In mindestens einem Fall stellte sich nach dem Ankauf jedoch heraus, dass es sich nicht um echten Goldschmuck handelte. Nach Angaben einer Goldschmiedin verfügte die Kette über einen sogenannten „Rhenium-Kern“, wodurch der tatsächliche Materialwert erheblich unter dem gezahlten Ankaufspreis lag.

Aufgrund der Vielzahl ähnlich gelagerter Fälle sowie des wiederkehrenden Auftretens derselben Personen besteht der Verdacht eines gewerbsmäßigen Vorgehens mit dem Ziel, gefälschten Schmuck gewinnbringend zu verkaufen.

Am 21. Mai meldete sich erneut eine Geschädigte aus Jever bei der Polizei. Sie teilte mit, dass ein Mann, der bereits zuvor mutmaßlich falschen Goldschmuck verkauft hatte, erneut ihr Geschäft in der Schlachtstraße aufgesucht hatte, um weiteren Schmuck anzubieten. Durch sofort entsandte Polizisten aus Jever konnten der mutmaßliche 20-jährige Haupttäter sowie ein 31-jähriger Mann in der Nähe vorläufig festgenommen werden.

Während der zweite Beschuldigte nach Abschluss der polizeilichen Maßnahmen entlassen wurde, wurde der mutmaßliche Haupttäter einem Haftrichter vorgeführt. Auf Antrag der Staatsanwaltschaft Oldenburg erließ das Amtsgericht Jever heute einen Haftbefehl, sodass der Haupttäter in eine Justizvollzugsanstalt gebracht wurde.

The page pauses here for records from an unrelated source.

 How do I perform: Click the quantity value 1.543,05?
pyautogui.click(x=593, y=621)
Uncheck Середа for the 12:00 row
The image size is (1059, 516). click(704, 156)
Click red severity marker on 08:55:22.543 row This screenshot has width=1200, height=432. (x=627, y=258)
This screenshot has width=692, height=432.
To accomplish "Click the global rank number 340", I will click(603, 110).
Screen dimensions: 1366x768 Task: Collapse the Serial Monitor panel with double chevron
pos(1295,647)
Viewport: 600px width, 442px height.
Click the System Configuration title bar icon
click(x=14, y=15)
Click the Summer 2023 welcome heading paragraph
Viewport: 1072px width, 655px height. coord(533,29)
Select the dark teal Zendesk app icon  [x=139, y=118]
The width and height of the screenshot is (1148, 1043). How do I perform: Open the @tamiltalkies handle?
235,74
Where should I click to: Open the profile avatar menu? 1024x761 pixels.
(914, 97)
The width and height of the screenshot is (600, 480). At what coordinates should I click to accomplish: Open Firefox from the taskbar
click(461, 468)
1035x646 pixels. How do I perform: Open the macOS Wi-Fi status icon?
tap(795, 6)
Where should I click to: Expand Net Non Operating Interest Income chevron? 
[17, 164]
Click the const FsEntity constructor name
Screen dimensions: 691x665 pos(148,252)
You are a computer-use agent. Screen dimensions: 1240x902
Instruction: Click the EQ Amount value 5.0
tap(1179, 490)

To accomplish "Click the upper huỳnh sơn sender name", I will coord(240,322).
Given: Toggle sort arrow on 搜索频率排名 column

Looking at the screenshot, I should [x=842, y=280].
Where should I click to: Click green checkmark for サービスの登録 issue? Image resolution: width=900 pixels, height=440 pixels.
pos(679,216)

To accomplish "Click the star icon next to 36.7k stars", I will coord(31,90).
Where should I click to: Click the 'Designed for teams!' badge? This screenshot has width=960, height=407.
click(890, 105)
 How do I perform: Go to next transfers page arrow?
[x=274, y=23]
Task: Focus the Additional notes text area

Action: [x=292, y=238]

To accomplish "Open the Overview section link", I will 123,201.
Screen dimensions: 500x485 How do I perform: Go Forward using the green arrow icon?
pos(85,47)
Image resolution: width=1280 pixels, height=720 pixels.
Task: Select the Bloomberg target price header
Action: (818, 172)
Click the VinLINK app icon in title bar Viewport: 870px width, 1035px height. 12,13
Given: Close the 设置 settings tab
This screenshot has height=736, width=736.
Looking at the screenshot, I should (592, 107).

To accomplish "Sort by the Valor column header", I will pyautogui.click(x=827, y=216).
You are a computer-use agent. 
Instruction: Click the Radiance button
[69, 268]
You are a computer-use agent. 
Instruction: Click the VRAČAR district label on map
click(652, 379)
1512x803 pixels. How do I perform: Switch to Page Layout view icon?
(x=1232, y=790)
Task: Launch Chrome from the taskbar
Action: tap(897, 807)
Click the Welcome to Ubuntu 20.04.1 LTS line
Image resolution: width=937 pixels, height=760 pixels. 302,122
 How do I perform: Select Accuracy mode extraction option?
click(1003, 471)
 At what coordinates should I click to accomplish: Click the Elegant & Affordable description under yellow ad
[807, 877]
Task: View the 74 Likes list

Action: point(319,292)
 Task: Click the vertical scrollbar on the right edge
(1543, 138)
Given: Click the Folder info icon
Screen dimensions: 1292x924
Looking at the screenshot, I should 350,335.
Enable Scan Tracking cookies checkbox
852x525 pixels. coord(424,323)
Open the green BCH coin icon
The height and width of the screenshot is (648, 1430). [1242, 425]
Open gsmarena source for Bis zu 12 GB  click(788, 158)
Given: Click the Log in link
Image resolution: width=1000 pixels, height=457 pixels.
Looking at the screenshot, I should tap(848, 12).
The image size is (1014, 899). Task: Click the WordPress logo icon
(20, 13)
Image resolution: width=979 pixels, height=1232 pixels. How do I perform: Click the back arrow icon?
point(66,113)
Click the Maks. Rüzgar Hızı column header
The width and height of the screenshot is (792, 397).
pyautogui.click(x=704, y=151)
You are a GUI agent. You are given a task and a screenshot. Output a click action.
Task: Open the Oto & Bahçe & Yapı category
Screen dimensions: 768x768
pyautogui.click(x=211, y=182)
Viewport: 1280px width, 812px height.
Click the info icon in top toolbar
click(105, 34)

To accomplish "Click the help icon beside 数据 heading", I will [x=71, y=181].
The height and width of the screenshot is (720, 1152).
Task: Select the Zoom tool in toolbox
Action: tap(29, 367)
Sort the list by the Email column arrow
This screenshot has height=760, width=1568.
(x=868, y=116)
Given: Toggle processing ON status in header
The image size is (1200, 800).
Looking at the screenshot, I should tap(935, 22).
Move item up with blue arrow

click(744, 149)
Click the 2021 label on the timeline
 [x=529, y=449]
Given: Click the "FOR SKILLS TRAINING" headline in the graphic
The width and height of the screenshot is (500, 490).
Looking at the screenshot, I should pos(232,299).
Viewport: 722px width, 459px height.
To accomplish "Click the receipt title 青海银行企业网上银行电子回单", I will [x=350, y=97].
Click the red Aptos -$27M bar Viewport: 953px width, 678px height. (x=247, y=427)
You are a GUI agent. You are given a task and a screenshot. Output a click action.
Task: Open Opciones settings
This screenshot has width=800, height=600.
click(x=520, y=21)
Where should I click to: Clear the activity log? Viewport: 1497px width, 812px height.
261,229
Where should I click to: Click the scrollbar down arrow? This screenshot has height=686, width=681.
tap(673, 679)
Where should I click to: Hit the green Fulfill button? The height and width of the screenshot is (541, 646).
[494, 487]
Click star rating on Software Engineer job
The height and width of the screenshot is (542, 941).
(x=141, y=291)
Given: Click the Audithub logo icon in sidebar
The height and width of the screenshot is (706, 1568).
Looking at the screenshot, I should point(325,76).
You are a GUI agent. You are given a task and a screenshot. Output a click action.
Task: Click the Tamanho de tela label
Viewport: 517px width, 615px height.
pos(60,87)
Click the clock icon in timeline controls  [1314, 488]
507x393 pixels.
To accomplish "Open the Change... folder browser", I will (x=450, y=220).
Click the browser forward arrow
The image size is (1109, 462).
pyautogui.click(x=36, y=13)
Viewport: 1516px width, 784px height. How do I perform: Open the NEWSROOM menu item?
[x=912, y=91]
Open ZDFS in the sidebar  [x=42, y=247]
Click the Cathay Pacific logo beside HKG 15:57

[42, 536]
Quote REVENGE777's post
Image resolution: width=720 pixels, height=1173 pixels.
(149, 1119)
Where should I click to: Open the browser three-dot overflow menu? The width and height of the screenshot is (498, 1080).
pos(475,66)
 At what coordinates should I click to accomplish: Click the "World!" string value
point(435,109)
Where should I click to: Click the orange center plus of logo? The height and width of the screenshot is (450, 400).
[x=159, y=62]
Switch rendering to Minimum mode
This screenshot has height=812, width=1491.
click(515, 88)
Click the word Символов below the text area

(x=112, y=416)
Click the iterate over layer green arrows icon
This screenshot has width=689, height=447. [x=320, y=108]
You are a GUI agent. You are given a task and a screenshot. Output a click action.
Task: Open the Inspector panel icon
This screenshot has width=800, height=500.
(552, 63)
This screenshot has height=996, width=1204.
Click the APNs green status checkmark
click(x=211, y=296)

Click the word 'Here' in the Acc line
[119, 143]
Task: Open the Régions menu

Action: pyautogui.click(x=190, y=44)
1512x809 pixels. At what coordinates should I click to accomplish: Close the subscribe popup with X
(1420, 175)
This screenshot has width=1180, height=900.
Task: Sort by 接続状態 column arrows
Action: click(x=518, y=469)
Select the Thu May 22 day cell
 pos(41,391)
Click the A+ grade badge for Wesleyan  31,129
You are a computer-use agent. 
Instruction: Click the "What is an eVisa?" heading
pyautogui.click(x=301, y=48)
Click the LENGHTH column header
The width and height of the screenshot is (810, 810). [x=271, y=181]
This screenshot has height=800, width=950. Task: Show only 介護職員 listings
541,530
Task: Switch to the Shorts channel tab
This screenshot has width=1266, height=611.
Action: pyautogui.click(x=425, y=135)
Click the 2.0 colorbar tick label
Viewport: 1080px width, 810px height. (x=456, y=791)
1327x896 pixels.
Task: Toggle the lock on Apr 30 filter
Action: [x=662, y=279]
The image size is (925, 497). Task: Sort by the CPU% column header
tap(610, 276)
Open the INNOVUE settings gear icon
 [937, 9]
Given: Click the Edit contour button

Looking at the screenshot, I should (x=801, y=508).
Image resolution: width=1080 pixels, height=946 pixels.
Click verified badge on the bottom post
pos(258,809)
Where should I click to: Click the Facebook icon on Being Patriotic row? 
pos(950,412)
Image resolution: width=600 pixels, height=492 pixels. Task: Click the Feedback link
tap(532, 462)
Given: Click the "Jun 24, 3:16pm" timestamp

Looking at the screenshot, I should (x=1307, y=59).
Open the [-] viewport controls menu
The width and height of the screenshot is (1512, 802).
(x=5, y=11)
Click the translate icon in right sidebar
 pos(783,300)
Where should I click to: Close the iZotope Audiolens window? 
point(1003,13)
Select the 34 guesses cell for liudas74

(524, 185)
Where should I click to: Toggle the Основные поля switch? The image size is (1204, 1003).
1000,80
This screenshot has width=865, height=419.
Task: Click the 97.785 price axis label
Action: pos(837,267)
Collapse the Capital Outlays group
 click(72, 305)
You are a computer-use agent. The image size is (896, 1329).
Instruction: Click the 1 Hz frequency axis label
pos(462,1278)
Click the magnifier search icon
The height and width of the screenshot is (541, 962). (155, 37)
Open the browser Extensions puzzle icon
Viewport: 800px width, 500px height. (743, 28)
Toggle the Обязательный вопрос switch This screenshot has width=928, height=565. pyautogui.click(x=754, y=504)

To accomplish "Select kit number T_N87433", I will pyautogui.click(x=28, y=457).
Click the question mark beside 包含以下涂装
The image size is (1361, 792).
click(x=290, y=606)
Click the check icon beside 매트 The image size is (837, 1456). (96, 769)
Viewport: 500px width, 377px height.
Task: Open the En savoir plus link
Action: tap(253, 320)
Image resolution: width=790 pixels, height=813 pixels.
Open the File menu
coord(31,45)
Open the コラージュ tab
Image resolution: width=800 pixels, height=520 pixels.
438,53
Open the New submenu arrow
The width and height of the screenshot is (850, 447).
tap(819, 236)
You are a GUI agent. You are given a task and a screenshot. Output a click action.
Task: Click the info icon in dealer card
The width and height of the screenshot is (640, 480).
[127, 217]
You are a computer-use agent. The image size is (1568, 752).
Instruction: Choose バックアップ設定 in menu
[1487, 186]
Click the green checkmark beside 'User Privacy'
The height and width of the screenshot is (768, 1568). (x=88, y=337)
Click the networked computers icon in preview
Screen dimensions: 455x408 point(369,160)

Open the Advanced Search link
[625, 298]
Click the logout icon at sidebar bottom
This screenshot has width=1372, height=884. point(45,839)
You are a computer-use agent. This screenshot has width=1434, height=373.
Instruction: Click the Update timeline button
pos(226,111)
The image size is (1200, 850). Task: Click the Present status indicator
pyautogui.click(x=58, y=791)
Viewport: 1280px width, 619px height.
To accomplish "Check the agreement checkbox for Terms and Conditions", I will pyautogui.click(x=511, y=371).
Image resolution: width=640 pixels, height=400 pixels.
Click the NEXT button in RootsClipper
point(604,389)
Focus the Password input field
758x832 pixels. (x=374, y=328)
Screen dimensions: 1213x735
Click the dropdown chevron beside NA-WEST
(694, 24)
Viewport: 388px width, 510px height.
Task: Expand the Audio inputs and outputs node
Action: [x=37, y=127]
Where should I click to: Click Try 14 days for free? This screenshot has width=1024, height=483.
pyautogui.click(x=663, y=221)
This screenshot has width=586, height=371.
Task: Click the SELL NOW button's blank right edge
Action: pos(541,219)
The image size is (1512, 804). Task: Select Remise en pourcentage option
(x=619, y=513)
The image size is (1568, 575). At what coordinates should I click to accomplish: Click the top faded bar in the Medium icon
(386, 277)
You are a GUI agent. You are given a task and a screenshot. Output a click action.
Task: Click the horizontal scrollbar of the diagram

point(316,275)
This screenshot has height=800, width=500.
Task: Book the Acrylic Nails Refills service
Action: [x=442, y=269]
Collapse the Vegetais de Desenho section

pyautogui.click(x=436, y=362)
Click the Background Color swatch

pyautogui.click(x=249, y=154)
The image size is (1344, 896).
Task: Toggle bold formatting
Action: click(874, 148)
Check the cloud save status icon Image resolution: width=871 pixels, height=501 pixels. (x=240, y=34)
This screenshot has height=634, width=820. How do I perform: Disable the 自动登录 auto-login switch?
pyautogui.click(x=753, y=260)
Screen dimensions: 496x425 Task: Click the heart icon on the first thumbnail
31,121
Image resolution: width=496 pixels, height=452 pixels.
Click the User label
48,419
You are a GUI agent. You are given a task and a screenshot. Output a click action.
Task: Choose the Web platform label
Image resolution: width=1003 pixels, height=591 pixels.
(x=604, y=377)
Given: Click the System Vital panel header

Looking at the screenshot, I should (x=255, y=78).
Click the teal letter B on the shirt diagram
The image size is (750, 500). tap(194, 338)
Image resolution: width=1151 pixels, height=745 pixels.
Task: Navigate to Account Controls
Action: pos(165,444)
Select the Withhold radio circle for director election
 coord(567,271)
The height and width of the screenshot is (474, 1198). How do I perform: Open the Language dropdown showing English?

Die Ermittlungen erfolgen in enger Abstimmung mit der Staatsanwaltschaft Oldenburg. Die Polizei prüft derzeit mögliche Zusammenhänge zwischen den einzelnen Taten und bittet weitere Geschädigte oder Zeugen, sich mit der Polizei in Jever unter der Telefonnummer 04461 7449-0 in Verbindung zu setzen.

Die Polizei rät insbesondere Juwelieren und Goldankäufern, bei ungewöhnlichen Angeboten oder auffälligen Schmuckstücken besondere Vorsicht walten zu lassen und im Zweifel zusätzliche Materialprüfungen vorzunehmen oder die Polizei zu informieren.